Haneke does something so unexpected at one point that it nearly takes you out of the film. Paul, the leader of the two young men, turns to the camera and asks the audience what they think. It is called direct address. It removes you from watching the film in the traditional way. It happens quickly, and so matter of factly, that you actually begin to answer his question. It does two things that seem to be in opposition to each other. It quite suddenly makes you aware that you are watching a film, so you can't live in that fuzzy, romantic, safe zone of suspending your disbelief and coasting along terrified but safe in the dream state that most films induce in us. It also makes you participate in the action, at least in a cerebral way.
There is another moment, when the woman, Naomi Watts, takes a gun away from one of the young men and shoots the other one. Finally, the film is giving you what you want, a hero, some extraordinary bravery, the woman fighting back, the expected tension of what will happen next, not the gut-tearing tension of when will the inevitable and the most horrible happen.
But Paul, the leader of the two men, immediately searches for the remote control for the television, finds it and punches rewind. The film we are watching rewinds a few minutes to before the woman took the gun away, then plays forward and this time Paul seizes the gun before she can do any damage. As I re-read that sentence, it almost sounds comical.
Again, you have the dual response of being removed from the typical movie-watching experience and told you are watching a film, nothing more, but you are also made to face the kind of relief you felt when a character acted in the typical movie way and blew the bad guy away, but now you have to face the falseness of that relief, and again live with the horrible inevitability of the sweet, polite, yet irrational violence that has invaded your home and your consciousness.

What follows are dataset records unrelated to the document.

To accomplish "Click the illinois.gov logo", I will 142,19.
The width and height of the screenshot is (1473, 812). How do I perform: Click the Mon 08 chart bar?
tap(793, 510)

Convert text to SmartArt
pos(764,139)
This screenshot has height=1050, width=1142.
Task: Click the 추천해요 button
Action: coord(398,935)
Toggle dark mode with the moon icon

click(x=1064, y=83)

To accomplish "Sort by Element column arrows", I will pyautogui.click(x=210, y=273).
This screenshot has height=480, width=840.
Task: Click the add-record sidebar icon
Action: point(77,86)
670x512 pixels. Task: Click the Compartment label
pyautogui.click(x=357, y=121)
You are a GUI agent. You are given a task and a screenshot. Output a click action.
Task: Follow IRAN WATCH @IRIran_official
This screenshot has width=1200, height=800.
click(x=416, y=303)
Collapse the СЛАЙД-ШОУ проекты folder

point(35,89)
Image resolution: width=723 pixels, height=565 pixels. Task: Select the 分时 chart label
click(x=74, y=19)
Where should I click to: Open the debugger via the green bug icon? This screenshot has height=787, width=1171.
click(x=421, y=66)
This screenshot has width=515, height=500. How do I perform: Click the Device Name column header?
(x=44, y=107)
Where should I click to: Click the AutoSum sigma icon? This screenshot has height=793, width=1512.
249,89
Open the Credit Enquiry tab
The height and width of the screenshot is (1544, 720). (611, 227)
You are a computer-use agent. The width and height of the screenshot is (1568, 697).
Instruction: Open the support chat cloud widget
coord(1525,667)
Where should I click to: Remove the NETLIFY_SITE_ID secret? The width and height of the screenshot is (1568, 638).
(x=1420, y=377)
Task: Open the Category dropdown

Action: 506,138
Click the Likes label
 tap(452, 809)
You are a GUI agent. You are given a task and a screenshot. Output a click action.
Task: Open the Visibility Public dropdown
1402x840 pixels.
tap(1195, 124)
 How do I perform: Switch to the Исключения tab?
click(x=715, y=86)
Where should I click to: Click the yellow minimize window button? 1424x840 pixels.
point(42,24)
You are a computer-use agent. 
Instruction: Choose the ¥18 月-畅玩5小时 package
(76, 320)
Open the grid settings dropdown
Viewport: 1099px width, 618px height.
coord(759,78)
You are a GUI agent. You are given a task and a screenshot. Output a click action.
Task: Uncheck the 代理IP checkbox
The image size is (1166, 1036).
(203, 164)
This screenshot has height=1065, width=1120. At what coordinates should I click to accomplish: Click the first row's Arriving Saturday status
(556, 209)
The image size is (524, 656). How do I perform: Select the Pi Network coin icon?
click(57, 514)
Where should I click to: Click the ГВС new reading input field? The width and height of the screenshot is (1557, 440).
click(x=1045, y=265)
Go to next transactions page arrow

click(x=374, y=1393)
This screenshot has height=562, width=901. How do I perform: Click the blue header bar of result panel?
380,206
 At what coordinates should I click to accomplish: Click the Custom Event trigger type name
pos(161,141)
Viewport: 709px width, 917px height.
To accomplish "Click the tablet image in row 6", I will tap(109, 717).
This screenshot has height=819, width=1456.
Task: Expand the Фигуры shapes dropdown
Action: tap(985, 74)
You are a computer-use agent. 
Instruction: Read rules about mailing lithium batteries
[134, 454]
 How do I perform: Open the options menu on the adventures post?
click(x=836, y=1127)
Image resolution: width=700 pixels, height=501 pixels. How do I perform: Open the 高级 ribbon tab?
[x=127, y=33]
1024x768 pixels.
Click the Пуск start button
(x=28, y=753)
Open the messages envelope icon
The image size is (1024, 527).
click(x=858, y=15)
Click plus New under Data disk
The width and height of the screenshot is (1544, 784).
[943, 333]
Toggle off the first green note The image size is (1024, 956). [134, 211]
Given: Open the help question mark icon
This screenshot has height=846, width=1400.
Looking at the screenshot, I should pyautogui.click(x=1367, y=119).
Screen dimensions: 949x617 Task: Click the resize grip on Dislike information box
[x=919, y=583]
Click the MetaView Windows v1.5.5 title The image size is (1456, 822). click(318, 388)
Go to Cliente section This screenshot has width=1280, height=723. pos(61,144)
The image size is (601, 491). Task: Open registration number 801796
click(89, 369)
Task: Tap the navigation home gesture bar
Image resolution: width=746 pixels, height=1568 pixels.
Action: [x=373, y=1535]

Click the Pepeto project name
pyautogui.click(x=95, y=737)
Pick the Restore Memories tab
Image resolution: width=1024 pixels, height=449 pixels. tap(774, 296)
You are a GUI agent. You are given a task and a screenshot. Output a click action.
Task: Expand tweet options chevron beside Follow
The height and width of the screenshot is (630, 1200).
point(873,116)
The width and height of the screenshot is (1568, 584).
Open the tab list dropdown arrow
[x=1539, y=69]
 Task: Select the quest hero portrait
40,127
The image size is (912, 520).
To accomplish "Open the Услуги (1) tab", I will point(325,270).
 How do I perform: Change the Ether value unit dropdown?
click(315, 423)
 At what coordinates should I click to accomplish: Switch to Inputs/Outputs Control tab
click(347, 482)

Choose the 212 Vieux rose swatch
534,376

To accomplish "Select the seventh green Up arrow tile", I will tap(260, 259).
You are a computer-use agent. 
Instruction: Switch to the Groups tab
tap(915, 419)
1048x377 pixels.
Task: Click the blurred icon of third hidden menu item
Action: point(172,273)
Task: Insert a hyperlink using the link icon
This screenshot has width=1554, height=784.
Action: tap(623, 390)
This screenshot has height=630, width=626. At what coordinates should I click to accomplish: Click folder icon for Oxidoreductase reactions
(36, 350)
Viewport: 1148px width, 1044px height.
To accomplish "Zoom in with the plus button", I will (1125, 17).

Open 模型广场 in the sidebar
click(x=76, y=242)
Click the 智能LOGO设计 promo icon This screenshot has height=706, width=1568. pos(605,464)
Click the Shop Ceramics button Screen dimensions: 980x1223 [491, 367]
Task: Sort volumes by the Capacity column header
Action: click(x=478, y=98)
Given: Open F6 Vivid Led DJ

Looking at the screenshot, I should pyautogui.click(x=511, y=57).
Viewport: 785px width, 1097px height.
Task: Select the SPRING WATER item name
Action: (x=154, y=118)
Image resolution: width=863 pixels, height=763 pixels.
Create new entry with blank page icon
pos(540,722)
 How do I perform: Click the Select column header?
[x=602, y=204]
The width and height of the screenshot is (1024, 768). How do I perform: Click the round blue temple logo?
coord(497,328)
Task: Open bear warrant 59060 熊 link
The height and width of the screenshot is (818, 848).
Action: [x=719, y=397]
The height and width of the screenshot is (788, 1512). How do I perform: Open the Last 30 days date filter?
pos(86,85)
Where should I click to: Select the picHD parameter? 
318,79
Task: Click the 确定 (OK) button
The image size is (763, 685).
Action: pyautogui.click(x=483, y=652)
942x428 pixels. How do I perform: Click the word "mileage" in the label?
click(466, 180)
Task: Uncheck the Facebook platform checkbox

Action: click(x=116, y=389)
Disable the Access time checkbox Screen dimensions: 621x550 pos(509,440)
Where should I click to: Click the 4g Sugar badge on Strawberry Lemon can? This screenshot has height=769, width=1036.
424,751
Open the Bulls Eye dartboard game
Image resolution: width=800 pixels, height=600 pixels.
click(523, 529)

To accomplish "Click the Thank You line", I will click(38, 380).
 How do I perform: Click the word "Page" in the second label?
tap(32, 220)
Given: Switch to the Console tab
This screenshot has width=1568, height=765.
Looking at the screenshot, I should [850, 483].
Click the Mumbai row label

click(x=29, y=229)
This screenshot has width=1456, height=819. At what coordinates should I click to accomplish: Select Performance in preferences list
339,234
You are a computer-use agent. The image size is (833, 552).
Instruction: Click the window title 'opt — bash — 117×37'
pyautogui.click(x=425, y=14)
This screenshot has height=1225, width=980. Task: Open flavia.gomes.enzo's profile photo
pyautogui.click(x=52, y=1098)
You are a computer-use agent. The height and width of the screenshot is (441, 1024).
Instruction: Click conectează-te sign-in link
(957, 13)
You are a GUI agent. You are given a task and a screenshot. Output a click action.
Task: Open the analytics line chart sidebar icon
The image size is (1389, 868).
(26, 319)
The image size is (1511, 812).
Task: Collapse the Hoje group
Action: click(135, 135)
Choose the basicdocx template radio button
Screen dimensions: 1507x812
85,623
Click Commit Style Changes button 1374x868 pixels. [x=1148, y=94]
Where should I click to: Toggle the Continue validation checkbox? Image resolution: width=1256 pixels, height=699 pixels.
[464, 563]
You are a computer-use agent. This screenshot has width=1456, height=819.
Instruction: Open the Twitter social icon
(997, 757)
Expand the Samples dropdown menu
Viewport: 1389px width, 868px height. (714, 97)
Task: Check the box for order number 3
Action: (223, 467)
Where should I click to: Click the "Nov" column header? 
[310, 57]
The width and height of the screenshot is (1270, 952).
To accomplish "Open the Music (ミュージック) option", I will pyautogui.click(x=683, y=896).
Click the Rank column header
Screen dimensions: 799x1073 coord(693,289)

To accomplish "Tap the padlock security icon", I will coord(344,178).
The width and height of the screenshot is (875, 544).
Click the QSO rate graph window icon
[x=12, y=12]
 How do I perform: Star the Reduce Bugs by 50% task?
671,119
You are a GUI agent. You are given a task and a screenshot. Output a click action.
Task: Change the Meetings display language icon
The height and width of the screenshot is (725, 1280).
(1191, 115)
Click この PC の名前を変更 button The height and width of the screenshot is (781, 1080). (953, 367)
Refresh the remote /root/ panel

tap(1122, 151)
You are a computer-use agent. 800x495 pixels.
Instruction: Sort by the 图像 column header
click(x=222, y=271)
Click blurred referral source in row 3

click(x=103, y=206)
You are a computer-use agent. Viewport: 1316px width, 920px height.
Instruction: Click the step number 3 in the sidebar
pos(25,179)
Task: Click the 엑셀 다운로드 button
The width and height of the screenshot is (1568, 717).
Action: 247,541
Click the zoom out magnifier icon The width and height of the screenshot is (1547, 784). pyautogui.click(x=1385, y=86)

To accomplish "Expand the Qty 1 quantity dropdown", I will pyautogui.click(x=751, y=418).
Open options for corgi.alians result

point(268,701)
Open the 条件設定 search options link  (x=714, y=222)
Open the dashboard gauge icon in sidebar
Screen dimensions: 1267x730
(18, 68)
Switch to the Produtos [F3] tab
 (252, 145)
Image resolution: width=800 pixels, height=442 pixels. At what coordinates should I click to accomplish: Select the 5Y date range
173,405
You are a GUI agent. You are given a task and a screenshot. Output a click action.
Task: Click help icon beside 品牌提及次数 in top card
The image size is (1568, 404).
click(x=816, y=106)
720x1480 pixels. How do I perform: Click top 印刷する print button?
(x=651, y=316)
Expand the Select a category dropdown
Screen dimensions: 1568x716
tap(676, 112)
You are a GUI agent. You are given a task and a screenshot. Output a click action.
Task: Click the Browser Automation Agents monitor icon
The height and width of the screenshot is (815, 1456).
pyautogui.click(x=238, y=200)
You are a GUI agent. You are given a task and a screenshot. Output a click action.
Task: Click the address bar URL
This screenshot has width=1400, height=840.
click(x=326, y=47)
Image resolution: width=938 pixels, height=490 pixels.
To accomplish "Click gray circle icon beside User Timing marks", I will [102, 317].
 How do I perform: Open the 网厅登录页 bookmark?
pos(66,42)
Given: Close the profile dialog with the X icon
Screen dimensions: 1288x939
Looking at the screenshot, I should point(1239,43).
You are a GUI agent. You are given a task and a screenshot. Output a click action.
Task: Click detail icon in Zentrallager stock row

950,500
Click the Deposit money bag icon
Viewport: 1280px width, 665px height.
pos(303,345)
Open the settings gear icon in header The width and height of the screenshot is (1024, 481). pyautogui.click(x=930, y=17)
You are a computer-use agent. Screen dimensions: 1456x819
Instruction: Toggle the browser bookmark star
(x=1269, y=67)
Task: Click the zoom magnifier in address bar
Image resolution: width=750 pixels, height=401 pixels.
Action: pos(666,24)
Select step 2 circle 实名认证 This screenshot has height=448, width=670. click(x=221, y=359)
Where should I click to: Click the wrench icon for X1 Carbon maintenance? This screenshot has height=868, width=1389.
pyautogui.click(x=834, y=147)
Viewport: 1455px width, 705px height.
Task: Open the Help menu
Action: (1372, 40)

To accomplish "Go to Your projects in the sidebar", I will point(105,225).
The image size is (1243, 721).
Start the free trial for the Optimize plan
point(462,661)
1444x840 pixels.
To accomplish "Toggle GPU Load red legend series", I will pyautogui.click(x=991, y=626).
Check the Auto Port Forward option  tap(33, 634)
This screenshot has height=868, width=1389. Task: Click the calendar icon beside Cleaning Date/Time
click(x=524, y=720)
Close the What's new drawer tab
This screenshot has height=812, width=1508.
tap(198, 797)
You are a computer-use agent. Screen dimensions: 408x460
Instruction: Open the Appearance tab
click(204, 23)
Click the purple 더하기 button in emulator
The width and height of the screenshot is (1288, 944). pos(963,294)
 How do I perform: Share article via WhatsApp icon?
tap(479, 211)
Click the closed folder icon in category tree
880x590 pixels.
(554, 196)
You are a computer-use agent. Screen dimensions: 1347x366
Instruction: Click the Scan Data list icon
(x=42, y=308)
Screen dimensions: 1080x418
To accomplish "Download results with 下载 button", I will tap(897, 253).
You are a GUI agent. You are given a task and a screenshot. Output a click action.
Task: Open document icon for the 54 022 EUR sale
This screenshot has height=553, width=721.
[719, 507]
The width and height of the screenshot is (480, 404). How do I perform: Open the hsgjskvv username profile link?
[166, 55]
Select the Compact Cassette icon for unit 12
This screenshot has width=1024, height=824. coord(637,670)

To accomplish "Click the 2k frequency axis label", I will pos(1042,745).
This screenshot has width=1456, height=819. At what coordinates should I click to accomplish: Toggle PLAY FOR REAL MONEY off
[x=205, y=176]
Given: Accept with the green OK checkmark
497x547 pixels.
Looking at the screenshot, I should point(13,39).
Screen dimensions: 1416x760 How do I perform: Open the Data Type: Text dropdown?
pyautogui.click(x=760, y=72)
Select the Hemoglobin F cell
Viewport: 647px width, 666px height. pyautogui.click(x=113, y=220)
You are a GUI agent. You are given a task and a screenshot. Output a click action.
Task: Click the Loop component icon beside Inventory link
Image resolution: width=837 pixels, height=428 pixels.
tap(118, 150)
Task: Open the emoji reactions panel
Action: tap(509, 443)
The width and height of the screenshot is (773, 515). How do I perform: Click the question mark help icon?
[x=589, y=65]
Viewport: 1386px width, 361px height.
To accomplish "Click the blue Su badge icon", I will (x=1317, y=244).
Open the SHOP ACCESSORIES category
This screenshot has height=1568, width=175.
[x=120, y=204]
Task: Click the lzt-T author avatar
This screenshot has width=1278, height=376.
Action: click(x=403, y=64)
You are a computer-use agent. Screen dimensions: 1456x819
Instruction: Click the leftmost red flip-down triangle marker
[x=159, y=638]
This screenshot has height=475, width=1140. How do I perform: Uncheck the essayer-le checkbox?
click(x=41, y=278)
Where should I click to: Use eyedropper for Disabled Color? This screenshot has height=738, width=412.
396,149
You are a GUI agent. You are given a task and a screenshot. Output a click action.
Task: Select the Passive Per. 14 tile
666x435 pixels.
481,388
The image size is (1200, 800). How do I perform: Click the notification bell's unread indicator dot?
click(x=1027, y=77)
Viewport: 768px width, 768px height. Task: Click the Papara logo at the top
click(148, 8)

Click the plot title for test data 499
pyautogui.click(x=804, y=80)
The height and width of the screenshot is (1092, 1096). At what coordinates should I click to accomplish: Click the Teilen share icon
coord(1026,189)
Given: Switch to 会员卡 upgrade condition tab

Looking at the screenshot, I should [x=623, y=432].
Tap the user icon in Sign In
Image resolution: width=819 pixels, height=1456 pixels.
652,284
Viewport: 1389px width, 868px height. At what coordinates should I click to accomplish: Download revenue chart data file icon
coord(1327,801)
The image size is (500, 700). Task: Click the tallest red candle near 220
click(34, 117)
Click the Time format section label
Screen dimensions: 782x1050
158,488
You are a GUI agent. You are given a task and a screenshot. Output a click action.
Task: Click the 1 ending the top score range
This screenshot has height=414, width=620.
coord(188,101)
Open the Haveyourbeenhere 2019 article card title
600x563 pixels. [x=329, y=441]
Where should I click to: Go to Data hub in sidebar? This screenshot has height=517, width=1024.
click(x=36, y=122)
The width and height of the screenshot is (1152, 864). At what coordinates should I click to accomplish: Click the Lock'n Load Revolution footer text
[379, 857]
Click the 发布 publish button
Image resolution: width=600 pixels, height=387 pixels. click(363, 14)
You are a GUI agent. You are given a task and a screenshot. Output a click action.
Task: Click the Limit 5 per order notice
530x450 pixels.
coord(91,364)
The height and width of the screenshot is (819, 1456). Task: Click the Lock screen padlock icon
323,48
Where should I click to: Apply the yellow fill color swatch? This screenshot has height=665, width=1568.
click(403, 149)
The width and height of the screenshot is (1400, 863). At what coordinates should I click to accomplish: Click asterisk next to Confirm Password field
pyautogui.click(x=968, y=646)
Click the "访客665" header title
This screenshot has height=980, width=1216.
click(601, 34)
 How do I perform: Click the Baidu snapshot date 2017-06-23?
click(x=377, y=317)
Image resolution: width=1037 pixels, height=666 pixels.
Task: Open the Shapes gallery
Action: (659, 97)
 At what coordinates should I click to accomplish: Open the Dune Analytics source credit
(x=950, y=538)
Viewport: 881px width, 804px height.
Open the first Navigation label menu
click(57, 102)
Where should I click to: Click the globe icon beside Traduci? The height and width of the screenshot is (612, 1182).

If there is a metaphor here, and I think there always is with an artist like Michael Haneke, it has something to do with the fact that the insulated, safe, protected world we seek and that some live in is not immune to it's own insidious plague of violence and it goes door to door. It looks like you and me.
Mark Metcalf is an actor and owner of Libby Montana restaurant in Mequon. Still active in Milwaukee theater, he's best known for his roles as Neidermeyer in "Animal House" and as The Maestro on "Seinfeld."
Originally from New Jersey, Metcalf now lives in Bayside.